FINANZIELLE UNTERSTÜTZUNG UND DIE ROLLE VON INVESTMENTFONDS
Prof. Dr. Tanrıvermiş betonte die Bedeutung innovativer Finanzinstrumente bei der Finanzierung groß angelegter Projekte. Tanrıvermiş forderte eine stärkere Verbreitung von Instrumenten wie Immobilieninvestmentfonds (GYF), Immobilieninvestmentgesellschaften (GYO) und Immobilienzertifikaten und sagte: „Diese Instrumente müssen der Öffentlichkeit gut erklärt werden. Die Akteure auf dem Markt müssen das Immobilienzertifikat kennenlernen. Finanzinstrumente wie Projekt-GYF und Immobilienzertifikate müssen stärker auf die Stadterneuerung ausgerichtet werden.
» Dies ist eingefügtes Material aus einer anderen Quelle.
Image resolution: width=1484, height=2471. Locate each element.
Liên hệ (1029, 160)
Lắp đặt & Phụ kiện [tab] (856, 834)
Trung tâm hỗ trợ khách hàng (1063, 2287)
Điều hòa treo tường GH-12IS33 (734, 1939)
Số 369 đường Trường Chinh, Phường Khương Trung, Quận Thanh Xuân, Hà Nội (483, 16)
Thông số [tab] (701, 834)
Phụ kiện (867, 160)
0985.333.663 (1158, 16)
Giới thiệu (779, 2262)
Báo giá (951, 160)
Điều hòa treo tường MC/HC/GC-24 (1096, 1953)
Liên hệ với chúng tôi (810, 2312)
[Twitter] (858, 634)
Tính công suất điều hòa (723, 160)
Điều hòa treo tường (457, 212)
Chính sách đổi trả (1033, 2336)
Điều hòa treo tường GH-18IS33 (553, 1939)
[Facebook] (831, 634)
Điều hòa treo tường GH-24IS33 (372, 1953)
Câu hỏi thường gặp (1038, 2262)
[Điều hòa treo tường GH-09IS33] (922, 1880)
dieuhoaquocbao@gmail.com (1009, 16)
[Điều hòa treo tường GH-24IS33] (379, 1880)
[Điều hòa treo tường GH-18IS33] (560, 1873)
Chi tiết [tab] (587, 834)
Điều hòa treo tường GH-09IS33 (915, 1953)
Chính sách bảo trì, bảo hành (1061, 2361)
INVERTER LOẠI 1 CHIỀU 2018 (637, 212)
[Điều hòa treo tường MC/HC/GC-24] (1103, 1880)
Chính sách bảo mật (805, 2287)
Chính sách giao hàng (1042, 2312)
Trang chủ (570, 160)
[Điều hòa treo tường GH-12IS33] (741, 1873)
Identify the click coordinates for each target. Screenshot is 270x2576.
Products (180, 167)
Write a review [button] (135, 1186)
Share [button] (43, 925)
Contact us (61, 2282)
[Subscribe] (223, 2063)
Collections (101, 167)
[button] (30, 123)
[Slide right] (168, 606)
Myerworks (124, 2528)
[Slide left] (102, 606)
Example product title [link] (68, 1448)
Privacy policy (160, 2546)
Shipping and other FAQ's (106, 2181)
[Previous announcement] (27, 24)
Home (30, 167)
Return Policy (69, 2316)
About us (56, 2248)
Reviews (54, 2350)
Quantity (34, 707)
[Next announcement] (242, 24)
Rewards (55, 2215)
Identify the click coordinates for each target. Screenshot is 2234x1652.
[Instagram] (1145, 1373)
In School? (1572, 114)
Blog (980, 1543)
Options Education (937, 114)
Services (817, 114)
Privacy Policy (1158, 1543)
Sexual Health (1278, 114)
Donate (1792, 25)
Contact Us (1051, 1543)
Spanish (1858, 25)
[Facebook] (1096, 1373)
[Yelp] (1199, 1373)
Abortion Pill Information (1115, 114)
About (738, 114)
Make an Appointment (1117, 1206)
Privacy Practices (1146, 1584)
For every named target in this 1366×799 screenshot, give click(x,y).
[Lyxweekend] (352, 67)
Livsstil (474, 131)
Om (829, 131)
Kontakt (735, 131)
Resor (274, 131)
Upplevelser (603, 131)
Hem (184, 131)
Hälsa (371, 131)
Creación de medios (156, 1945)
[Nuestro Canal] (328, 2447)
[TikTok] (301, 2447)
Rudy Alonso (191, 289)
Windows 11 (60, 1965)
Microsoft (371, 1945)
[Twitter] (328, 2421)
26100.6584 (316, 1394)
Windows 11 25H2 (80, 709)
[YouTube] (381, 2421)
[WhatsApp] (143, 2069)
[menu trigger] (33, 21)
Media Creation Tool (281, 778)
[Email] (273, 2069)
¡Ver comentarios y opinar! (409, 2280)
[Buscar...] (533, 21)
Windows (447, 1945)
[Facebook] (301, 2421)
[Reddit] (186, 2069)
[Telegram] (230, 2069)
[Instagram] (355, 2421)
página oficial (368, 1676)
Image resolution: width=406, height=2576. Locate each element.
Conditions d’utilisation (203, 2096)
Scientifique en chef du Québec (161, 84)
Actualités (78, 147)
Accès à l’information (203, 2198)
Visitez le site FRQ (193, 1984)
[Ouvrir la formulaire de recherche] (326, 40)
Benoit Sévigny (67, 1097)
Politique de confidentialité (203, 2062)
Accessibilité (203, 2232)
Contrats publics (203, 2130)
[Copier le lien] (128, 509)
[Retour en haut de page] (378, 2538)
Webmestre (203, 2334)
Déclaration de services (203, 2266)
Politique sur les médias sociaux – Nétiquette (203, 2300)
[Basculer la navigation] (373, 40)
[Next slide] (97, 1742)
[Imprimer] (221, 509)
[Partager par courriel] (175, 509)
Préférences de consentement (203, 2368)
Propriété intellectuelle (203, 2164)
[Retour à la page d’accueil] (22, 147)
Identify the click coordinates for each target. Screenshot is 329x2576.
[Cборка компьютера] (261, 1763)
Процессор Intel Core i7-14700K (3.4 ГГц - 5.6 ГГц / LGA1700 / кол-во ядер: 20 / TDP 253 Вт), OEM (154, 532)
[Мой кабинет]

Zudem muss die Türkei hier die Mittel von internationalen Organisationen oder internationalen Investoren unbedingt effektiv mit Projekt-GYF-Strukturen nutzen. Am wichtigsten ist, dass sie die Kraft ihres eigenen Privatsektors mobilisiert.“
Darüber hinaus wird die Notwendigkeit betont, dass der Privatsektor und die öffentliche Hand bei Projekten, die meist auf Freiwilligkeit basieren, eine aktivere Rolle einnehmen.
KRITISCHE LAGE BEIM RISIKOBEHAFTETEN GEBÄUDEBESTAND IN DER TÜRKEI
Tanrıvermiş wies darauf hin, dass es landesweit 6,7 bis 7 Millionen risikobehaftete Gebäude gebe, und betonte, dass sich die 1,2 Millionen Gebäude, die dringend umgestaltet werden müssen, insbesondere in den Provinzen und Bezirken entlang der Nordanatolischen Verwerfung konzentrierten. Von Istanbul bis Sakarya und Düzce, von Ostanatolien bis zu den Küsten des Mittelmeers und der Ägäis bestehe in vielen Regionen ein Umgestaltungsbedarf.
Tanrıvermiş wies auf die Notwendigkeit einer umfassenden Stadterneuerungsmobilisierung hin und erklärte: „Die Umgestaltungsmobilisierung der Türkei muss nicht morgen, sondern vielleicht heute, jetzt, in dieser Stunde beginnen. Dafür ist es falsch, nur das Ministerium, die TOKİ oder die zuständigen Institutionen als Akteure zu erwarten. Dieser Prozess muss ganzheitlich sein; alle Kommunen, institutionelle Bau- und Immobilieninvestmentunternehmen müssen sich aktiv am Prozess beteiligen. Es besteht die Notwendigkeit, den Stadterneuerungs- und Katastrophenrisikominderungsprozess mit einer Art nationalem Kampfgeist oder einem Mobilisierungsansatz anzugehen. Jeder Einzelne, jedes Unternehmen und jede Institution des Landes muss bei der Umgestaltung mit anpacken.“
Mit dem Inkrafttreten der Regelungen wird erwartet, dass die Stadterneuerungsarbeiten in der kommenden Zeit sowohl in finanzieller als auch in praktischer Hinsicht effektiver durchgeführt werden.